● **ACTIONS TO TAKE**:
• A. In the interview passage about Bruen and Sallis, where did the interviewee meet Ken face-to-face for the first time?
• B. From the interview passage, echo word for word the part starting with "I particularly enjoyed" and going on through "time with them?".

I particularly enjoyed the narrative presentation of the Bruen/Sallis section. What led you to take that tack after using the Q&A format up to that point? And while you clearly appreciate the work of the other authors in the book, I know you have a special fondness for these two. What was it like on a personal level to spend time with them?

I think my own reaction to those two comes through pretty strongly and accurately in Rogue Males. Arizona marked the first time I’d actually met Ken, face-to-face. He was frank and funny and although he was exhausted by his book tour at that point when we met up in the desert, he was wonderful and wry. James Sallis I’d been reading and re-reading for some time. James is truly a delight to spend time with and he’s an excellent interview subject and a natural and powerful teacher. I’d learned a lot from him, on the page and in person.

● **MATERIAL PROVIDED**:

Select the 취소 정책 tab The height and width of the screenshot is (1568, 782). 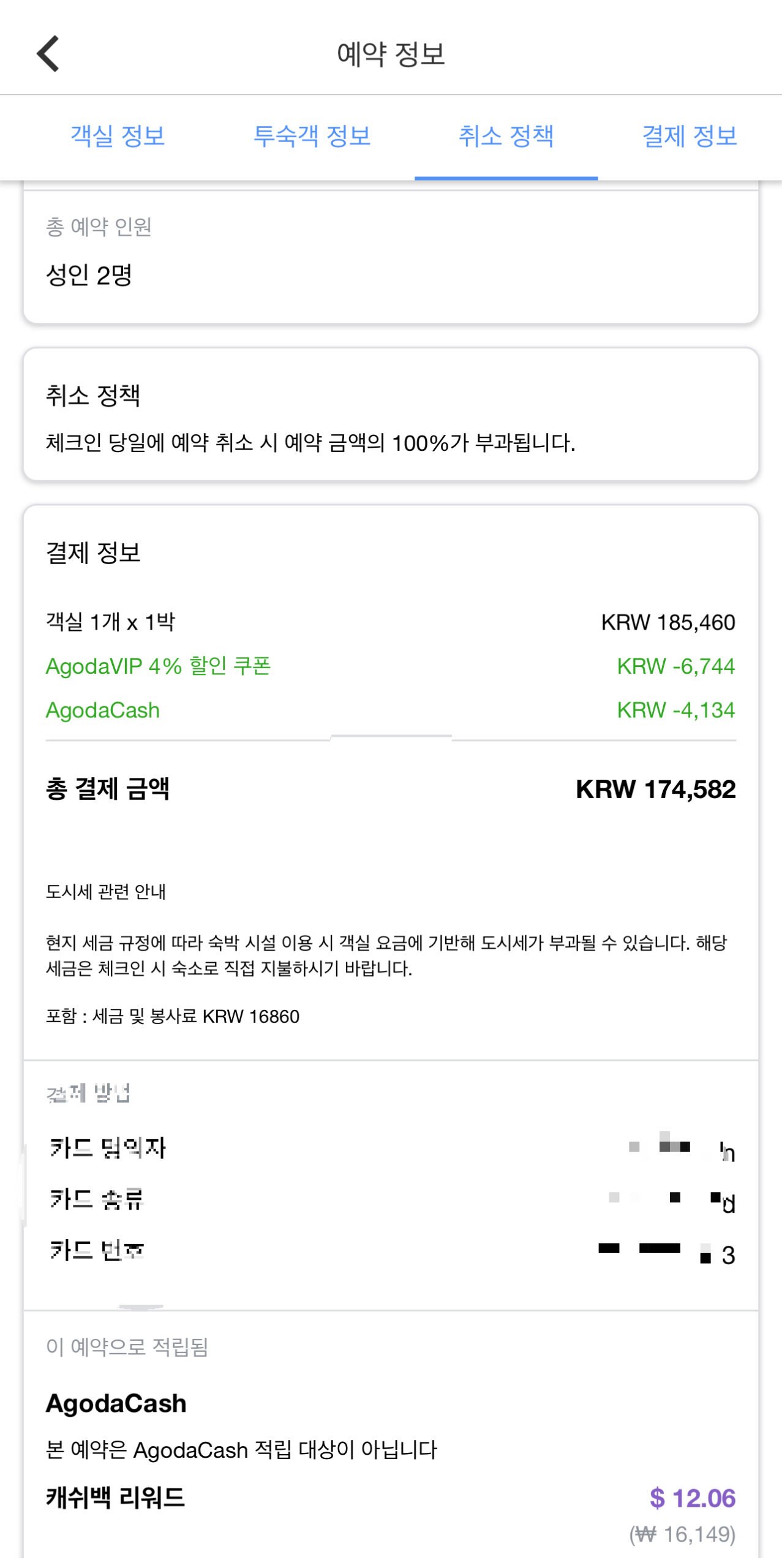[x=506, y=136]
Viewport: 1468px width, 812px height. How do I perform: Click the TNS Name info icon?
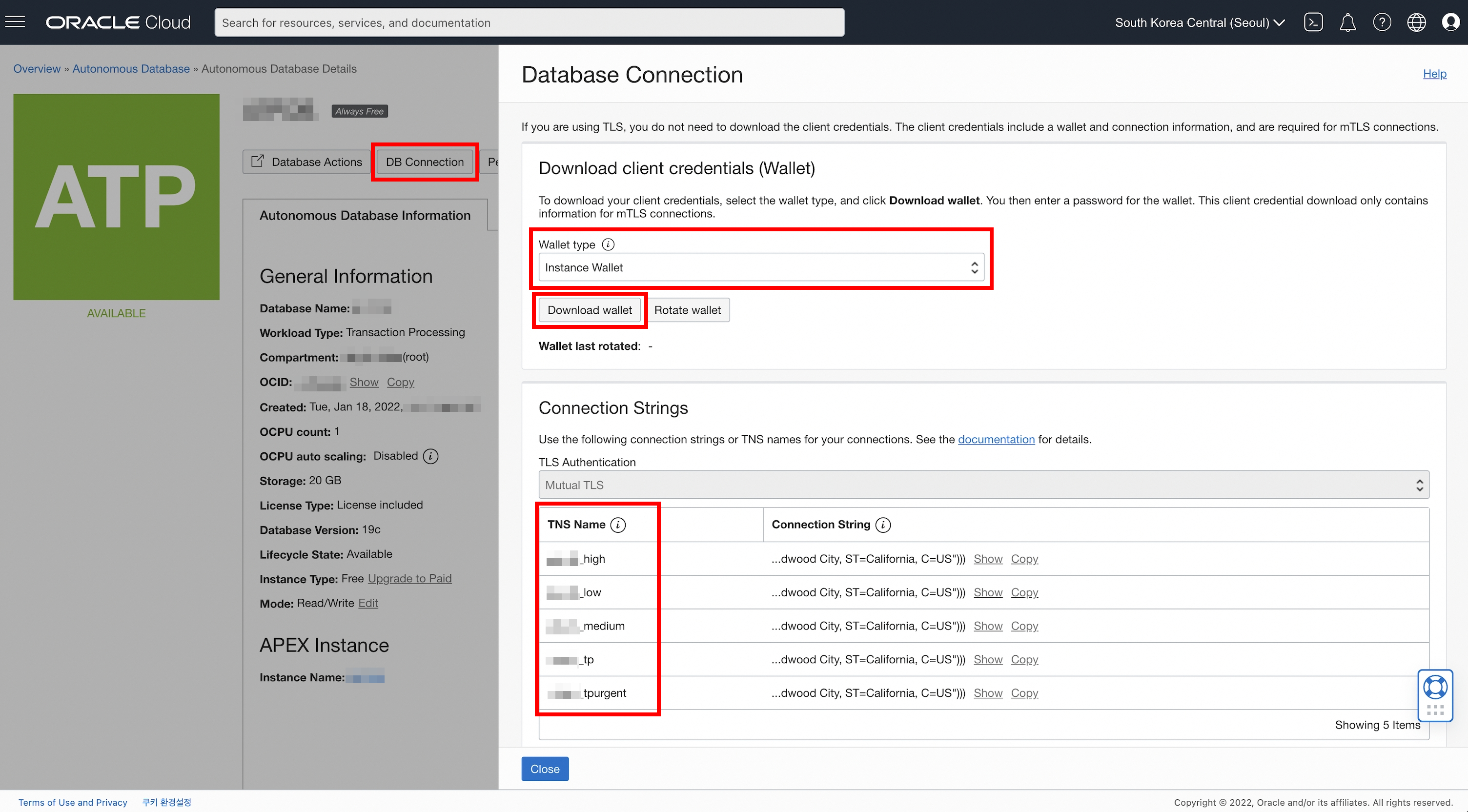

● **ANSWER SET**:
• A. In Arizona.

• B.
I particularly enjoyed the narrative presentation of the Bruen/Sallis section. What led you to take that tack after using the Q&A format up to that point? And while you clearly appreciate the work of the other authors in the book, I know you have a special fondness for these two. What was it like on a personal level to spend time with them?